Ho conosciuto trentenni che mangiavano le arance solo spremute. Ti sembra che si possa fare la fatica di sbucciare un'arancia, di staccare gli spicchi e masticarla? Oh magari c'è anche qualche semino da sputare. La mammetta gli ha sempre fatto la spremutina. 
Ma se gli dici di no, ha le manine e si sciula! E' così per tutto.


----------



## perplesso (25 Settembre 2013)

dimmidinò ha detto:


> grazie a tutti, siete stati preziosissimi come sempre!
> alla fine gli ho "parlato".. virgolette perchè più che altro sono sclerata un pochino.. e adesso è tutto docile che si interessa a ogni cosa.. cerca di organizzarsi.. mi domanda come vanno i vari smistamenti di carte ecc..
> 
> non so, non mi pare di dover cantare vittoria. ho dovuto dirglielo perchè capisse. non ha senso, è una cosa che ci coinvolge alla pari. ma io metto 90 e lui mette 10.
> ...


prendi atto di aver trovato il classico bamboccione e di doverlo educare da zero come se avessi un pupo di 6 anni tra le mani.

se:

tu avrai la pazienza di spiegargli che il mondo non va come pensa lui
lui avrà l'umiltà e la voglia di imparare

beh....con il tempo troverete un vostro equilibrio.

sennò trovati un amante col pallino del bricolage e luilì lascialo nel suo mondo ovattato


----------



## Fiammetta (25 Settembre 2013)

dimmidinò ha detto:


> grazie a tutti, siete stati preziosissimi come sempre!
> alla fine gli ho "parlato".. virgolette perchè più che altro sono sclerata un pochino.. e adesso è tutto docile che si interessa a ogni cosa.. cerca di organizzarsi.. mi domanda come vanno i vari smistamenti di carte ecc..

——————————

→ **ESERCIZIO BREVE 1**
Traduci in inglese questa frase della pagina: "Ho conosciuto trentenni che mangiavano le arance solo spremute."
→ **ESERCIZIO BREVE 2**
Rispondi in breve alle domande sulla pagina.
(a) In che data è stato pubblicato il messaggio di perplesso?
(b) Nel messaggio citato, quanto dice di mettere "lui" nel rapporto 90 a 10?
(c) Di quanti anni è il "pupo" con cui perplesso fa il paragone?
Per rispondere ci si basa soltanto sulla pagina.

→ **ESTRATTO DATI**

——————————

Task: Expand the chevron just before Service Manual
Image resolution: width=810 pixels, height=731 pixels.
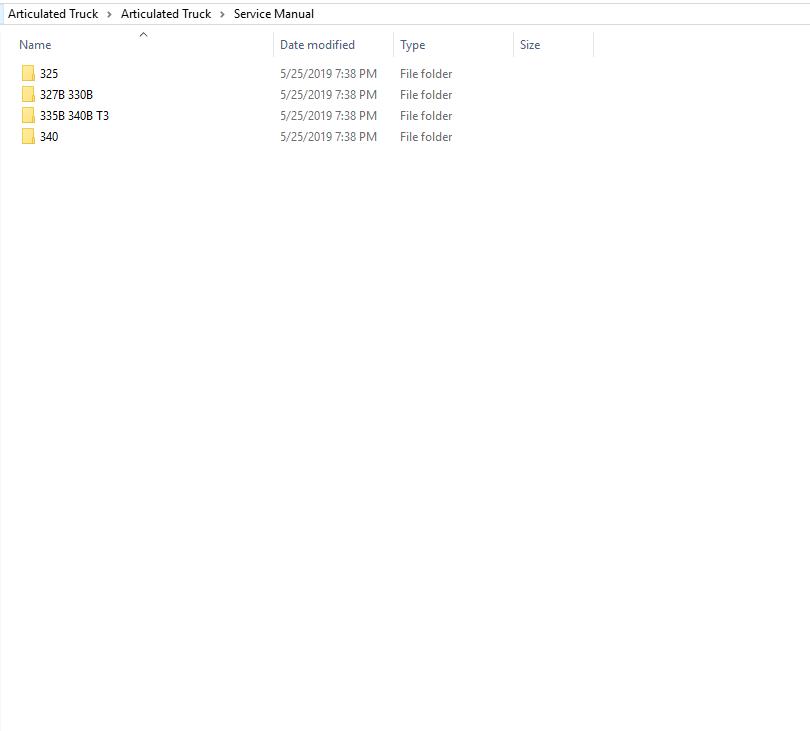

——————————

→ **SOLUZIONE PROPOSTA 1**
I've met thirty-year-olds who would only eat oranges juiced.

→ **SOLUZIONE PROPOSTA 2**
(a) Il 25 settembre 2013.
(b) 10.
(c) 6 anni.